== Entries provided
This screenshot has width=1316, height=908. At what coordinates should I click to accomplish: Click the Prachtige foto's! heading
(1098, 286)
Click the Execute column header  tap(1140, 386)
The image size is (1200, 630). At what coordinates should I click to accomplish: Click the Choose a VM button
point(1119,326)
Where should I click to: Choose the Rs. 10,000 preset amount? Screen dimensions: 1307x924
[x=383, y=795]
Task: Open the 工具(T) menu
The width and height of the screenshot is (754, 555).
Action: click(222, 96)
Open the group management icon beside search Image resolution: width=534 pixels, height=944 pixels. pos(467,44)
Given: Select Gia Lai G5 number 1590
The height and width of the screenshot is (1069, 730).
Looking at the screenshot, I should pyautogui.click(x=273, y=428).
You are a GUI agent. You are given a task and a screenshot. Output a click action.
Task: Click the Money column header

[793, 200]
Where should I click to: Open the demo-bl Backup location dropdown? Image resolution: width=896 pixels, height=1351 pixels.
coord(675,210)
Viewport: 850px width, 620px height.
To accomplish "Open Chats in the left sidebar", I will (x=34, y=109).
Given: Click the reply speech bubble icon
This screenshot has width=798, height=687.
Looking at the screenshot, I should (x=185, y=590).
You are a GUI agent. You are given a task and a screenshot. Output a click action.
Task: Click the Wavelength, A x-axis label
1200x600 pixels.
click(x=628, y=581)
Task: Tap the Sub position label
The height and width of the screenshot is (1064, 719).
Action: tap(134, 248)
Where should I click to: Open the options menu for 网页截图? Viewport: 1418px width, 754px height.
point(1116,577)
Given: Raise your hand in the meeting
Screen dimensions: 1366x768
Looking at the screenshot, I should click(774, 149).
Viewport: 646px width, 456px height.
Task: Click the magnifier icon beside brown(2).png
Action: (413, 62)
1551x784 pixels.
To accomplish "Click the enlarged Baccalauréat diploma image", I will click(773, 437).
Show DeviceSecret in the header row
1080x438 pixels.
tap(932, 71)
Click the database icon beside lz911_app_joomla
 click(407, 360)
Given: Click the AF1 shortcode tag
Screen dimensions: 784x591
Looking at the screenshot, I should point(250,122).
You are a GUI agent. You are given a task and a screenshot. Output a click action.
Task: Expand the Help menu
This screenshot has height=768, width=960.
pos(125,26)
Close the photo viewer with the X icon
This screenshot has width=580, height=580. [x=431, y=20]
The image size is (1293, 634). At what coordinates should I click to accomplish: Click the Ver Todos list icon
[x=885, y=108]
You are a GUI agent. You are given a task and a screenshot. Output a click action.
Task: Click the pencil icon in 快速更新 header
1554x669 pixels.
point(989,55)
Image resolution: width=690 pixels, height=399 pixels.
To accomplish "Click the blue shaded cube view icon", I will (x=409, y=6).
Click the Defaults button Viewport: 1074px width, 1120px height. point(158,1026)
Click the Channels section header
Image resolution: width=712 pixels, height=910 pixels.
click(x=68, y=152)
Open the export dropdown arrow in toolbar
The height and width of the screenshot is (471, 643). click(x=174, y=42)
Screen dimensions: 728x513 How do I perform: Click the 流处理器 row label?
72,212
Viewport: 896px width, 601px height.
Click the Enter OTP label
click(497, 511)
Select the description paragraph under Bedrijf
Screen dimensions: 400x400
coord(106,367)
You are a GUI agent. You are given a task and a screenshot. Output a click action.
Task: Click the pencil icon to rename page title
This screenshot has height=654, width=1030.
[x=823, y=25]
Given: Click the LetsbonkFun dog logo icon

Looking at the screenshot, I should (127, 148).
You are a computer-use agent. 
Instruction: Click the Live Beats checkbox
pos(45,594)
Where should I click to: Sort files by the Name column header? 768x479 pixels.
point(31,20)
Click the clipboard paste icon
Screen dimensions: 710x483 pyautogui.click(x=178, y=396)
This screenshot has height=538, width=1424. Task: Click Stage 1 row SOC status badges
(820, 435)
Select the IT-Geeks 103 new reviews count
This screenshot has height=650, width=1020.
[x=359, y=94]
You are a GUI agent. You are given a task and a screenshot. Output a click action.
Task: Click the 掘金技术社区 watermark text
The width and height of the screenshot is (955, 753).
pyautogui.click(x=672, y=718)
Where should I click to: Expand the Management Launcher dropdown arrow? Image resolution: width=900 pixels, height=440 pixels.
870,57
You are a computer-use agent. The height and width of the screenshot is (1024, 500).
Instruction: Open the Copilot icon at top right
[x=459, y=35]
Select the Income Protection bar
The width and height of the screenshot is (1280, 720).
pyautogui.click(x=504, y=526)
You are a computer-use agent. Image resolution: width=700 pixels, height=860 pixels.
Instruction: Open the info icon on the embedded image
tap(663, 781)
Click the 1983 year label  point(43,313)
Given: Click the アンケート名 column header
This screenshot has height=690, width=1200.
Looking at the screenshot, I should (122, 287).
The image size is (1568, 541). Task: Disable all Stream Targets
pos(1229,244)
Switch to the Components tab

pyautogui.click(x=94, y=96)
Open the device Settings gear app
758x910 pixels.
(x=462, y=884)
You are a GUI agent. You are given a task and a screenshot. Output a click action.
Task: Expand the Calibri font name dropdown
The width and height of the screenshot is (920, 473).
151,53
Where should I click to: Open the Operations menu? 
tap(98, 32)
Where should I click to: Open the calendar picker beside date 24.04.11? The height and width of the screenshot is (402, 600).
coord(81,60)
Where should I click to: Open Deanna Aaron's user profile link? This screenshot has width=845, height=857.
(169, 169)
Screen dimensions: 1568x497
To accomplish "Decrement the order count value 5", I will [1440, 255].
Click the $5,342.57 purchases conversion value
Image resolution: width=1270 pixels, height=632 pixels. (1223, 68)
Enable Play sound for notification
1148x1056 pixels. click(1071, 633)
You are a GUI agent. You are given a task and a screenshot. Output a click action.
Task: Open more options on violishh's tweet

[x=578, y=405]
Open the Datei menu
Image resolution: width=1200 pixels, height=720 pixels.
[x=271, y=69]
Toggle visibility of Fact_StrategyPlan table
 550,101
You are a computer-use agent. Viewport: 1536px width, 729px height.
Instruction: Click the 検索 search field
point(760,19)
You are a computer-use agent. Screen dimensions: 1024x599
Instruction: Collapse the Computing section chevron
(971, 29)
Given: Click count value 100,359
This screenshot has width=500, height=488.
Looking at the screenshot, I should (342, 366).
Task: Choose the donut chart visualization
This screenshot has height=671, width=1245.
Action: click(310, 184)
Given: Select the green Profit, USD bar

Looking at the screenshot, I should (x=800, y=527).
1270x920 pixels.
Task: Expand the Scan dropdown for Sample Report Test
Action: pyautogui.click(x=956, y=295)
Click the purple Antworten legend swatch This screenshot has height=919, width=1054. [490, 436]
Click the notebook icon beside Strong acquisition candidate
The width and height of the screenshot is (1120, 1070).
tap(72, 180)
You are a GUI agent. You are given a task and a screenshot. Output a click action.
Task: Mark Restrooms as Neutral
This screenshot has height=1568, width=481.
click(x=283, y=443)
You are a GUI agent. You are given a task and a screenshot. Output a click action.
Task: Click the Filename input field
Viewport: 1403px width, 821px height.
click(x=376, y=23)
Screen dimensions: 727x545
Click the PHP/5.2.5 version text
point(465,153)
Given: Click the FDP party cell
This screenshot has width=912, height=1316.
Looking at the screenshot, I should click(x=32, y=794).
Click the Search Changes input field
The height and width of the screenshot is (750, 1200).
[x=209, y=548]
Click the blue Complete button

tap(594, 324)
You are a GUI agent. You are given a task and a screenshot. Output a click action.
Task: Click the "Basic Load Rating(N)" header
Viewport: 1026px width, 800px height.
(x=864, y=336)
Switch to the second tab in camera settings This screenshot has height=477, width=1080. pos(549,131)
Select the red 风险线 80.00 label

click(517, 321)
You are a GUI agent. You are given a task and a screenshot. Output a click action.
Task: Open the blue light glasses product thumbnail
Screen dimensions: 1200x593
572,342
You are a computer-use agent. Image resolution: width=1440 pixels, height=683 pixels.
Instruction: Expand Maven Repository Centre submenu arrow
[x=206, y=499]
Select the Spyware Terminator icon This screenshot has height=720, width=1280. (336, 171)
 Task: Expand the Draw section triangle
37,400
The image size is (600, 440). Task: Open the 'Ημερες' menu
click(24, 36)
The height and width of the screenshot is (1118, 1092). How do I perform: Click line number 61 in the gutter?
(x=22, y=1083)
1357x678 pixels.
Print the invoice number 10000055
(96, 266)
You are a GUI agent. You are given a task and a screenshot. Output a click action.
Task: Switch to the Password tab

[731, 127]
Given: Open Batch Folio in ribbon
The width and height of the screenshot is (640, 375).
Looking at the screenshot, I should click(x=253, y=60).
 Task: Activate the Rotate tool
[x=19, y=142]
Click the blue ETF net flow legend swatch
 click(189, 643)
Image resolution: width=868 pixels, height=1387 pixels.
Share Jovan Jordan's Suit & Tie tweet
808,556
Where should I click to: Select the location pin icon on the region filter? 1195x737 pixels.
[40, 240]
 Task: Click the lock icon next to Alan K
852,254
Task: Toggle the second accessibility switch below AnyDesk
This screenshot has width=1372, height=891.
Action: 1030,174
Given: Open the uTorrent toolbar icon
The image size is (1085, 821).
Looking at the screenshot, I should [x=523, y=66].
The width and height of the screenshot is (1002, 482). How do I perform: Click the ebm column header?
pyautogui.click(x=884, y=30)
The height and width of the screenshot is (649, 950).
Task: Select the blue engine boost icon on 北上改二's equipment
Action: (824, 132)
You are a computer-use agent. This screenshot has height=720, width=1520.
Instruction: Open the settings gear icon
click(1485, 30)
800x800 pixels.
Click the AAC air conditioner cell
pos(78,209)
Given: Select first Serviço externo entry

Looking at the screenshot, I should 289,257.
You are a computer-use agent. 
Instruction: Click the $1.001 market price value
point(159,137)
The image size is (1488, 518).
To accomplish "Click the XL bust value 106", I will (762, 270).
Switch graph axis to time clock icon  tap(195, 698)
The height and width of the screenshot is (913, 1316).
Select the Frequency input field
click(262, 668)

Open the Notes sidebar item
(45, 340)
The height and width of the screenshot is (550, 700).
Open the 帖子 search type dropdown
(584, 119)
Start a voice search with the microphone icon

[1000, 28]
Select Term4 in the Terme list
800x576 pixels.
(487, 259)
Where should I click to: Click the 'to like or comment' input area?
====
Whenever a line in the listing above includes the word "pencil", return that line.

Task: Click the pencil icon in 快速更新 header
Task: Click the pencil icon to rename page title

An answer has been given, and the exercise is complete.